Dream of Limitless Freedom

From Goodreads Review.

Patty and Walter Berglund were the new pioneers of old St. Paul—the gentrifiers, the hands-on parents, the avant-garde of the Whole Foods generation. Patty was the ideal sort of neighbor, who could tell you where to recycle your batteries and how to get the local cops to actually do their job. She was an enviably perfect mother and the wife of Walter’s dreams. Together with Walter—environmental lawyer, commuter cyclist, total family man—she was doing her small part to build a better world.
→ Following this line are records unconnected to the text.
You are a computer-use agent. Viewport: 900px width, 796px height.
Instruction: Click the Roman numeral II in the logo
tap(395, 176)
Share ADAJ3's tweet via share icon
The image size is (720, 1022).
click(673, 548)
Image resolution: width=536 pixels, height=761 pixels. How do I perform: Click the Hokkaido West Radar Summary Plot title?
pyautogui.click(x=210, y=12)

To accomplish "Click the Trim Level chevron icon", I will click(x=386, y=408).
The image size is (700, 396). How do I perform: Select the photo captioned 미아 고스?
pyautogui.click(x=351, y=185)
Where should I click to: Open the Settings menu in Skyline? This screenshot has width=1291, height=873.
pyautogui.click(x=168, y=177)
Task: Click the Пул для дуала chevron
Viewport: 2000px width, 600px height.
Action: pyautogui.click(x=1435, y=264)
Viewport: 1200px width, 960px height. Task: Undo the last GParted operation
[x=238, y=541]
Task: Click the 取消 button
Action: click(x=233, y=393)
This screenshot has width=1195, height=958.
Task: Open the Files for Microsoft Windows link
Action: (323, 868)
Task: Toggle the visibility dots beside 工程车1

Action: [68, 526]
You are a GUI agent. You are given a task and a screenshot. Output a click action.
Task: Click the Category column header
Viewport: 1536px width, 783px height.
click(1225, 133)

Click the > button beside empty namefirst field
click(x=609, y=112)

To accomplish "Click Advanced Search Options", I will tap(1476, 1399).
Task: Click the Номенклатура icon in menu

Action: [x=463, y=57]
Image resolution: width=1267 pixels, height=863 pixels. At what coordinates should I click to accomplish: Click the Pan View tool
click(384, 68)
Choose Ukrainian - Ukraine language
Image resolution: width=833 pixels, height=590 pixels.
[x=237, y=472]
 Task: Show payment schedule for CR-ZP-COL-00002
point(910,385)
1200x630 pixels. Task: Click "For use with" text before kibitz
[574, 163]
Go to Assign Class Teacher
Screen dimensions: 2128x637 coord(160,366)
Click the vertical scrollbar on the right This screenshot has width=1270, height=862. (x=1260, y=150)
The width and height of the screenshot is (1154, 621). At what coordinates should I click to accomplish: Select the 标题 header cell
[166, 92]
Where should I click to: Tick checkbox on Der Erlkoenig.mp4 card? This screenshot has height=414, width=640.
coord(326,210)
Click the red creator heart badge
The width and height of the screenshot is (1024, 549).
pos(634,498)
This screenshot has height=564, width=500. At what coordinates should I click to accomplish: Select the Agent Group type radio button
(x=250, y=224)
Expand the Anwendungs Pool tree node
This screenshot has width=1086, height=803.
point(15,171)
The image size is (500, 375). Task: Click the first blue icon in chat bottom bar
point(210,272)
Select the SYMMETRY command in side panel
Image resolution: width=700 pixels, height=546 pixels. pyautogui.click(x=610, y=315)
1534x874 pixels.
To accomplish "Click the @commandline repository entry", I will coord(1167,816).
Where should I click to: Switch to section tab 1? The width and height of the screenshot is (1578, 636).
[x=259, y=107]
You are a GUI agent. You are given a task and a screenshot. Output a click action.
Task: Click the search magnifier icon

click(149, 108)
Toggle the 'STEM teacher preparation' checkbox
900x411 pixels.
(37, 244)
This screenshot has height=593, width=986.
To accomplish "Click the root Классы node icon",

But now, in the new millennium, the Berglunds have become a mystery. Why has their teenage son moved in with the aggressively Republican family next door? Why has Walter taken a job working with Big Coal? What exactly is Richard Katz—outré rocker and Walter’s college best friend and rival—still doing in the picture? Most of all, what has happened to Patty? Why has the bright star of Barrier Street become “a very different kind of neighbor,” an implacable Fury coming unhinged before the street’s attentive eyes?

In his first novel since The Corrections, Jonathan Franzen has given us an epic of contemporary love and marriage. Freedom comically and tragically captures the temptations and burdens of liberty: the thrills of teenage lust, the shaken compromises of middle age, the wages of suburban sprawl, the heavy weight of empire. In charting the mistakes and joys of Freedom’s characters as they struggle to learn how to live in an ever more confusing world, Franzen has produced an indelible and deeply moving portrait of our time.